Document segment:

###

B.  Letter of the clergy of Cambrai to their brethren at Reims

To the church of our holy mother of Reims and to all attached to its diocese, the clergy of Cambrai [send greetings]; may we be efficacious in openly defending the liberty of the clergy.

The tempest, sustained by a decree long abandoned, has troubled us no less than others.  Invited to resistance by the wise letter of our neighbors [1], we, the clergy of Cambrai, whose experience ought to be taken seriously, have not hesitated to write to you and to consign in this letter the details which appear to us worthy of being remembered concerning our oppression in these matters.  To this day, dearest brothers, the order of clergy to which we belong enjoyed the highest honor and reverence, and the title of cleric, by God’s own design, was considered more honorable than others and also enjoyed the highest consideration.  Now “we have fallen into the contempt our neighbors, and we have become a source of derision and mockery to those around us” (Psalm 79:4) unless your industry and ours shall carefully put us on guard against those matters which confront us.  The importunity of the Romans, as you heard, hangs over us so greatly and with such vehemence, that it leaves nothing untouched and nothing undisturbed.  Especially when they dare to act against royal immunity, or to excommunicate metropolitans, or to depose any bishop they like.  And they presume to claim all this under the specie of religion, when rather it is from ambition—calling endless councils and bringing to us aimless pronouncements.  And all this through certain imposters, by whom all these things are done with gifts and whose “right hand is always filled with bribes” (Psalm 26:10), namely Hugh of Langres, whose life and mores are well enough known to everyone, and Hugh bishop—they say—of Die, whose name, however, is unknown to us. [2]

We also hear that they have moreover decided with grave threats that no one in the church shall enjoy more than a single dignity [high office] and that each must content himself with a single prebend, although barely two or three are sufficient for the requirements of our support. [3]   Among these matters, no shame was spared us, wherein it was entirely forbidden that the sons of clergy should be promoted or ordained, despite the fact that blessed Augustine says, “Wherever men are born, providing they do not follow the sins of the parents and rightly worship God, they are virtuous and will be saved.” [4]  And blessed Isidore [of Seville says]: “Whoever promotes faith in the Lord shall be hindered by no physical stain of his birth.” [5]

Even now that same law [of celibacy], which had initially been aired concerning married priests, is perceived by them to apply to every order of clergy, even though our rule holds that a cleric who does not consecrate himself to the status of continence shall be bound by the chains of a single marriage (1 Tim. 3:2), and when even Paphnutius so held concerning this very thing in the Nicene council [of 325 C.E.]:

‘This synod, wishing to correct the lives of men living in churches, imposed laws which we call canons, in whose tractates there appears a law introduced by some, that bishops and priests, deacons and subdeacons, should not sleep with their wives whom they had married before their consecration.  Coming before the council, the confessor Paphnutius, on whose insight everyone’s decision depended, spoke against this, saying that it was honorable for a confessed man to be married and living chastely with his own wife; and so he persuaded the council that it should impose no such law, asserting it to be a grave matter if the opportunity for fornication should present itself to either these men or their wives.  Thus professed Paphnutius, himself unmarried, and the synod praised his argument and legislated nothing in the matter, and dismissed [renunciation of clerical marriage] as a matter of will, not of necessity.’

This [account] is found in the Three-part History in the fourteenth chapter of the second book. [6]  Moreover, whatever is done in such matters is said by certain men—men who conspire to destroy the sacrament of the entire Catholic religion, that is to say the Eucharist and baptism, confession and penance, things they count for nothing—to be inventions and whims.  And because they dare not carry out their attacks in a frank and open manner, they undertake a disastrous campaign under the pretext of religion and under the deceptive image of saintliness, persuaded that their perversity will find some profit from it.  We know that it has come about in some regions of Italy, where following a similar decision the holy mysteries are no longer celebrated. [7]  It is also said that these men detest marriage because they practice with impiety and without respect a vice both abominable and without name.

###

Exercise task A:
In the letter, why does Paphnutius argue that the council should not bar married clergy from sleeping with their wives? Answer in one to three sentences.

###

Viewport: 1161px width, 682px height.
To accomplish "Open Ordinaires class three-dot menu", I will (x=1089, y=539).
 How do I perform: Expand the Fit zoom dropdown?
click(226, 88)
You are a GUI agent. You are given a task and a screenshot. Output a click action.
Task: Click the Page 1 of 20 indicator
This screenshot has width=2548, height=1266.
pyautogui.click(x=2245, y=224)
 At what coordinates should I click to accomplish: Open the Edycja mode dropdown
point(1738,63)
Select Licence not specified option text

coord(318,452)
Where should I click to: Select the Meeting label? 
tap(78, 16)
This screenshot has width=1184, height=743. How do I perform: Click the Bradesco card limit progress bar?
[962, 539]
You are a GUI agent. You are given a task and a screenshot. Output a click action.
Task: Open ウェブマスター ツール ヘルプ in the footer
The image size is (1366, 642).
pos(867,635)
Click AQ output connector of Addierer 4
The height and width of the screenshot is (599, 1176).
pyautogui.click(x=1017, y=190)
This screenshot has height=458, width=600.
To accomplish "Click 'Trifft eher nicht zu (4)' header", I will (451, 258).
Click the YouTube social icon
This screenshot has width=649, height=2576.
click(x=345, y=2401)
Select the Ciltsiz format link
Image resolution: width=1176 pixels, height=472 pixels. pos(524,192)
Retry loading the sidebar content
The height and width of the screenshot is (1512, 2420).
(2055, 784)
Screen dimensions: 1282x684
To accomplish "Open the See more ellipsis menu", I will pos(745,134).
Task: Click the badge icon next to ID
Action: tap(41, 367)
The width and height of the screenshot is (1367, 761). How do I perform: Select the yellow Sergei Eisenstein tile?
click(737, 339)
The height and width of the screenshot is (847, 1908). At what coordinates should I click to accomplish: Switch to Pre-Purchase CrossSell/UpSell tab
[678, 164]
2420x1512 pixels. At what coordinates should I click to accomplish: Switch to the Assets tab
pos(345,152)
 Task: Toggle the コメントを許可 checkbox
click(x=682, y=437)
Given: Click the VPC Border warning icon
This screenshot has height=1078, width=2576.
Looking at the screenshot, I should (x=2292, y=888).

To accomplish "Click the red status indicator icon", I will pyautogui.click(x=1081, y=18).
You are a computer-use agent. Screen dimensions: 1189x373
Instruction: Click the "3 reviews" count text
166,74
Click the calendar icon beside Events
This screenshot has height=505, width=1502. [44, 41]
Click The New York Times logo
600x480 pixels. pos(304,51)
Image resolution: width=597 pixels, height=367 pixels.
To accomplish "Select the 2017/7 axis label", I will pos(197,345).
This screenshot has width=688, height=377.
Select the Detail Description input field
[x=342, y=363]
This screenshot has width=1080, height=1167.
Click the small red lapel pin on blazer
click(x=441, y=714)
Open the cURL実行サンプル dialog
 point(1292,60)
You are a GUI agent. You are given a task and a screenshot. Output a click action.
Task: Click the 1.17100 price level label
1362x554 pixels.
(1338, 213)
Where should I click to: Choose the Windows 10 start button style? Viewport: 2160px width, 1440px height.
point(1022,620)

###

Exercise task B:
Please reproduce the records from the line containing "This screenshot has width=1080, height=1167." through the line containing "point(1292,60)", swapping "blazer" for "jacket" and leaving everything else unchanged.

Exercise output A:
Paphnutius held that it was honorable for a confessed man to be married and to live chastely with his own wife. He also asserted that it would be a grave matter if the opportunity for fornication should present itself to these men or their wives.

Exercise output B:
This screenshot has width=1080, height=1167.
Click the small red lapel pin on jacket
click(x=441, y=714)
Open the cURL実行サンプル dialog
 point(1292,60)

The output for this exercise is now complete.